The absence of any provision of this kind, and of any limitation over upon the contingency of the death of the beneficiary, has been considered to raise a strong inference that it was the intention of the testator to confer an immediate estate, vesting at his death. Meyers v. Williams, 58 N. C., 362; Allen v. Van Meter (Ky.), 1 Met., 264; Young v. Stover, 37 Pa., 105; Goebel v. Wolf, 113 N. Y., 405, 21 N. E., 388; Robinson’s Estate, 13 Phila., 299 (set out in Note to Shackley v. Homer, 55 L. R. A. [N. S.], 1159); Sammis v. Sammis, 14 R. I., 123; Foster v. Holland, 56 Ala., 474; Ordivay v. Bow, 55 N. H., 11.

*719 It is generally beld, nothing else appearing in the will to the contrary, that where an estate is devised to a trustee in an active trust for the sole benefit of persons named as beneficiaries, with direction to divide up and deliver the estate at a stated time, this will have the effect of vesting the interest immediately on the death of the testator. The intervention of the estate of the trustee will not have the effect of postponing the gift itself, but only its enjoyment. Ordway v. Dow, supra; Tayloe v. Mosher, 29 Md., 443. The rule is, we think, applicable to an estate in trust of mixed personalty and realty. Safe Deposit & Trust Co. v. Wood, 201 Pa., 420, 50 Atl., 920; Sammis v. Sammis, supra. In estates of this sort no distinction can be maintained between legacies, formerly governed by the rules of the civil law applied in the ecclesiastical courts, and devises governed by the rules of the common law, if such distinction has ever been strictly regarded by the courts of this State. Hooker v. Bryan, supra.

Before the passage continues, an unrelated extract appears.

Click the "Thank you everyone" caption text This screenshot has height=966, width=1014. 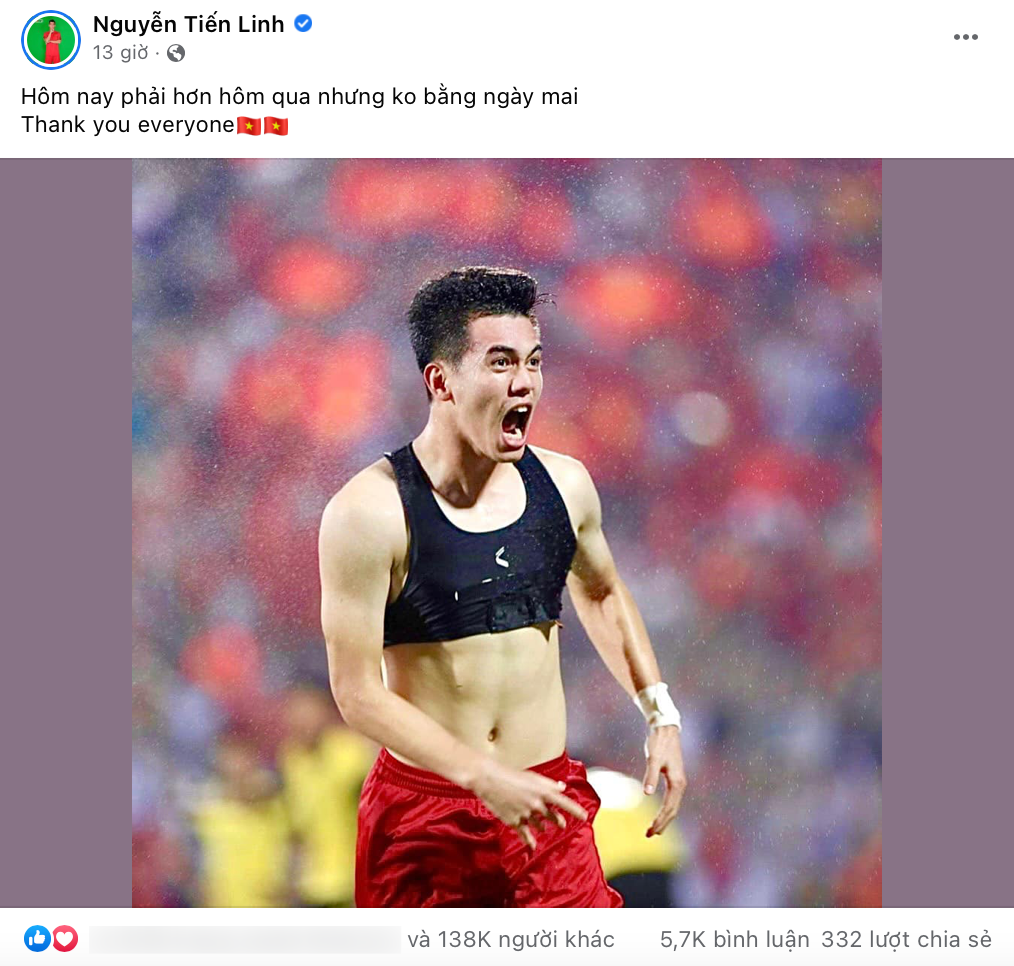[127, 126]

In approval of this principle and in support of the main proposition that under a will of this type the estate vests in the beneficiary immediately upon the death of the testator, the following North Carolina cases may be cited: Guyther v. Taylor, 38 N. C., 323; Williams v. Smith, 57 N. C., 254; Fuller v. Fuller, 58 N. C., 223. In High v. Worley, 32 Ala., 709; Foster v. Holland, supra; and Shafer v. Tereso, 133 Iowa, 342, 110 N. W., 746, the absence of a limitation over or any provision for a contingency or expression thereof was held to vest the interest in the beneficiary at the time of the death of the testator. Hocker v. Gentry, 3 Met. (Ely.), 463; Sutton v. West, supra; Sims v. Smith, supra; Warrant v. Hembree, 8 Ore., 118; Goebel v. Wolf, supra. In the latter case, the fact that there was nothing on the face of the will to indicate that the testator contemplated the death of any of his children during minority was considered, among other things, as indicative of the testator’s intention to give them immediate interests. Ordway v. Dow, supra; Robinson's Estate, supra; Re Lincoln Trust Co., 139 N. Y.